=== REQUIRED ACTION ===
No pictures belong in the copy. Set down exactly the lines from the one that contains "Viewport: 697px width, 436px height." through the end of the data.

*** DATA ***

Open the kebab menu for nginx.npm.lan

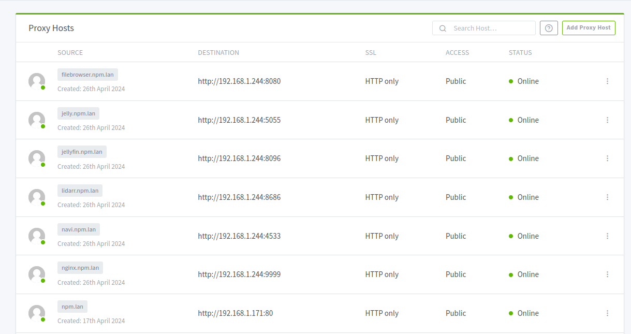point(607,274)
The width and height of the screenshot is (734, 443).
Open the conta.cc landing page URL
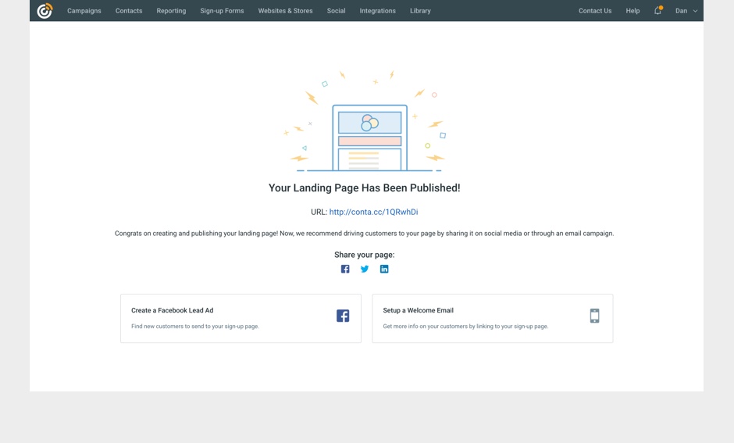click(373, 212)
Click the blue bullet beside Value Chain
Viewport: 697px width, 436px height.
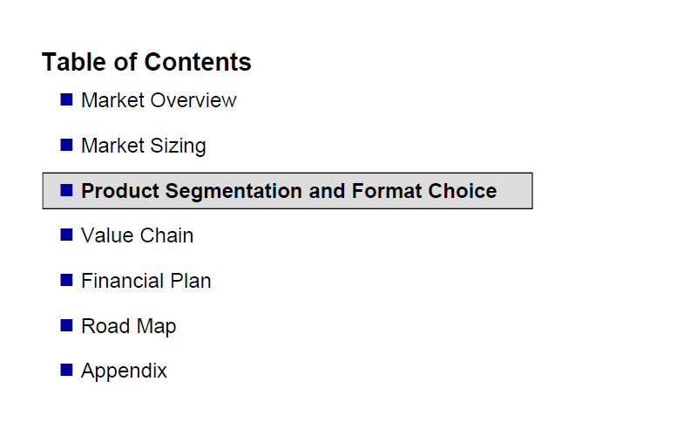point(67,235)
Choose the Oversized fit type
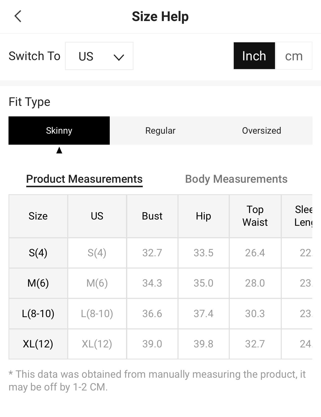This screenshot has width=321, height=417. pyautogui.click(x=262, y=130)
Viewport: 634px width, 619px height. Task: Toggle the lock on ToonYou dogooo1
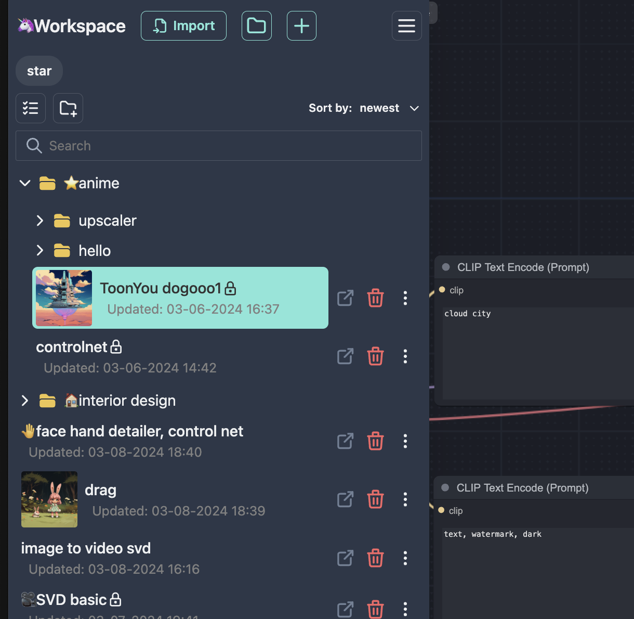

*** End of DATA ***

=== OUTPUT FOR THIS TASK ===
Viewport: 697px width, 436px height.
point(67,235)
Choose the Oversized fit type
This screenshot has width=321, height=417. pyautogui.click(x=262, y=130)
Viewport: 634px width, 619px height. Task: Toggle the lock on ToonYou dogooo1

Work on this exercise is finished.